RT-PCR analyses of gene expression. Expressions of undifferentiated epithelial marker genes (A) were observed in all lines examined. emtg-3 line is a dental epithelial line. Oral epithelium (E18) was used as control. Expression of tissue-specific epithelial marker genes was examined (B). mBD1, a mucosal epithelium-specific gene, was detected in foec-2, -3, -6, -7, and -8 lines, but not in foec-5 and ameloblasts prepared from incisors. Ameloblast-specific genes (amelogenin and ameloblastin) were undetected in any of oral cell lines. Plexin expression was examined (C). Plxna1 was detected in all cell lines. Plxna2 and plxna3 were undetected in emtg-3. Plxna4 was undetected in any cell lines. Control was prepared from fetal and adult brains.

Figure 4

Immunohistochemistry of fetal oral mucosa (E18.5). The basal layer of stratified epithelia was positive for CK14 (1). CK13 was detected in stratified epithelia except the basal layer (2). p63 was strongly detected at the basal layer and immunoreactivity became weaker toward to the surface (3). β1-integrin was detected at the basement membrane along the dotted line (4). (5) was H-E staining. OC oral cavity, OE oral epithelium, t tongue. Bar, 50 μm.

Figure 5

Reconstructed oral epithelia on feeder layer. foec-5 line formed epithelia with 2-3 cell layers (a, H–E staining). CK13 was detected only in cells at the surface (b).
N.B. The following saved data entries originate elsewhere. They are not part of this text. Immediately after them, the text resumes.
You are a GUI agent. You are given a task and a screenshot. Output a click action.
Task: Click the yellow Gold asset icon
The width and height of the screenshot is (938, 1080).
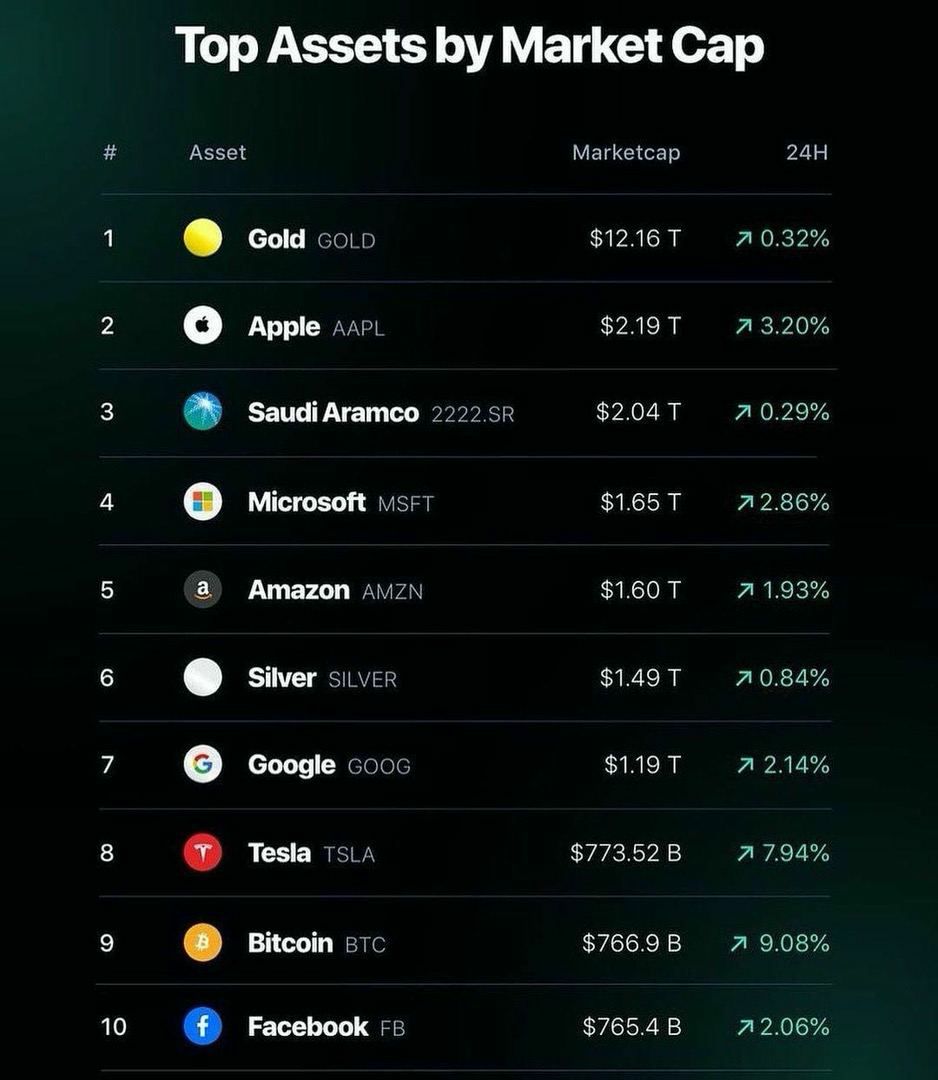[202, 238]
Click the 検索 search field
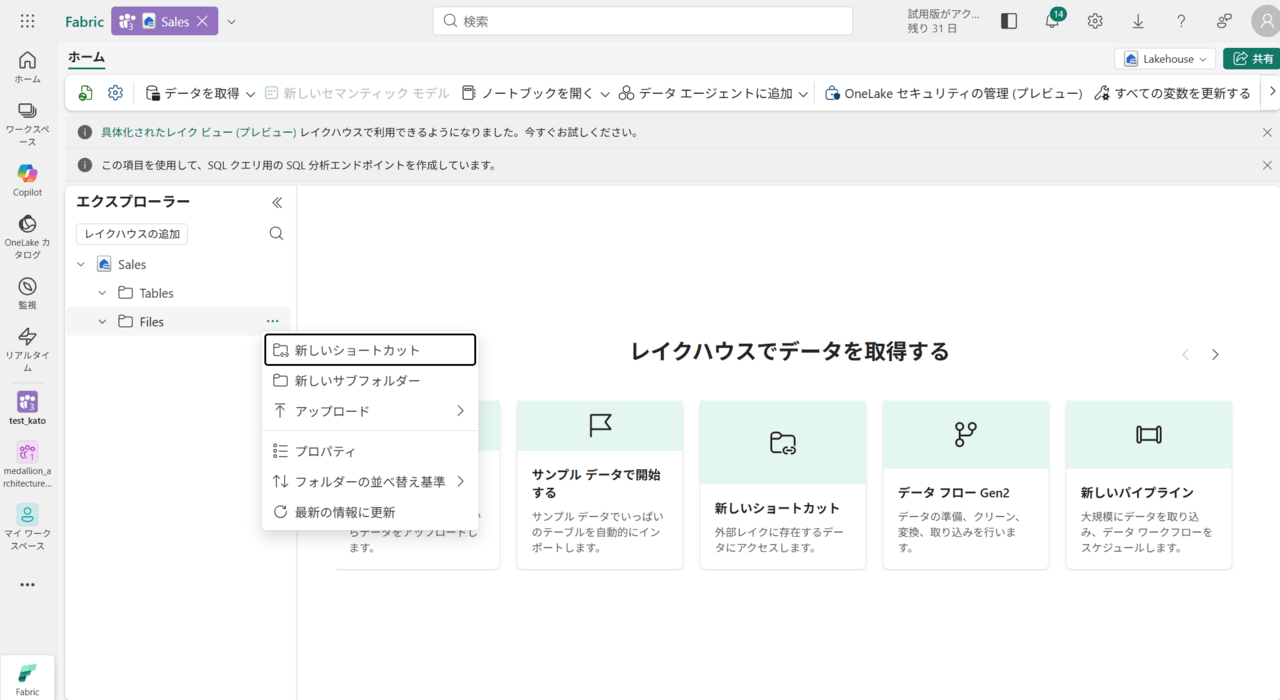Image resolution: width=1280 pixels, height=700 pixels. [642, 21]
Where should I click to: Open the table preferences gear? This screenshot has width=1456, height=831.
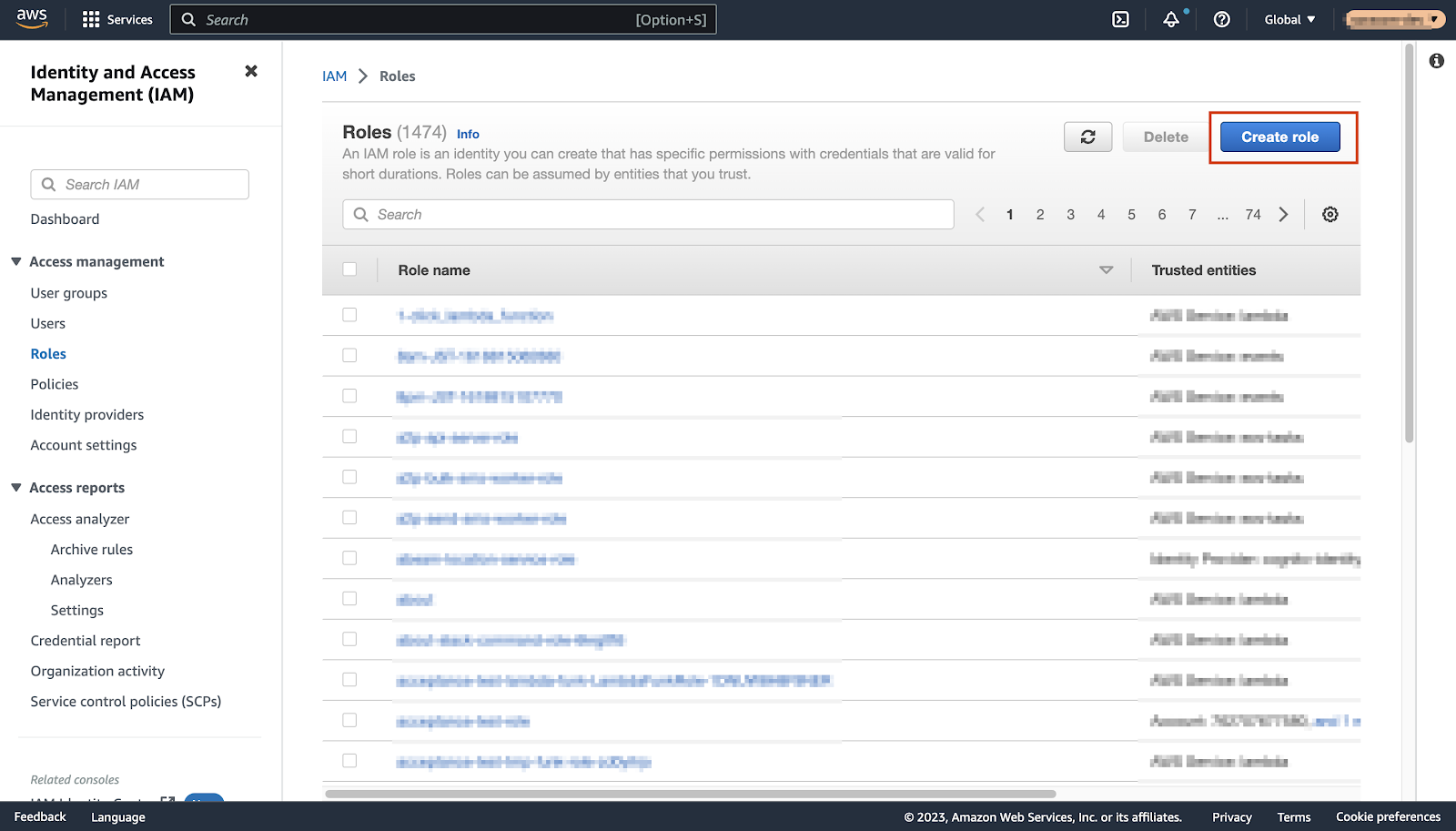pos(1330,215)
CK14 was detected in all cells (c). p63 protein was detected in cuboidal cells at the basal layer (d). Nuclei were stained with DAPI. Bar, 20 µm.

Figure 6

Reconstructed oral epithelia on collagen gel. Top panel is of foec-8 line and bottom panel is of foec-6 line. Cells were cuboidal at the basal layer, and cell shape became flat toward the surface (a, e H–E staining). CK13 was strongly detected in surface layers of foec-8 (b) and foec-6 lines (f). CK14 was detected in all cells in layers of foec-8 (c) and foec-6 (g) lines. β1-integrin was strongly expressed in basal cells of foec-8 (d) and foec-6 (h) lines. Nuclei were stained with DAPI. Bar, 50 µm.

Figure 7

Regenerated teeth with oral epithelial cell lines and dental mesenchyme. Calcified teeth were regenerated from germs prepared with dental mesenchyme and foec-7 (1) and foec-5 cells (2). A rectangle in (2) was enlarged in (3). Ameloblasts regularly lined up along with calcified tissue (3). Amelogenin was detected in differentiated ameloblasts and residues of enamel in a section near (1) (4). A rectangle in (4) was enlarged in (5). Keratinized tissues developed from germs prepared with dental mesenchyme and foec-2 cells (6). Osteogenic tissues developed from germs prepared with dental mesenchyme and foec-6 cells (7). a ameloblast, d dentin, e enamel, k kidney, o odontoblast, p dental pulp. Black bar, 200 µm; white bar, 50 µm.

Figure 8

Ameloblasts were differentiated from implanted oral epithelial cells. Tooth germs were prepared with mesenchyme and GFP-expressing foec-5 cells. GFP-expressing foec-5 cells were found around the calcified tissues and differentiated into amelogenin positive ameloblasts. (1) was a whole image of a regenerated tooth. (2) and (3) were immunohistochemistry of amelogenin at high magnification of areas in rectangles in (1). a ameloblast, d dentin, e enamel, k kidney, p dental pulp. green GFP, red amelogenin. Bar, 100 µm.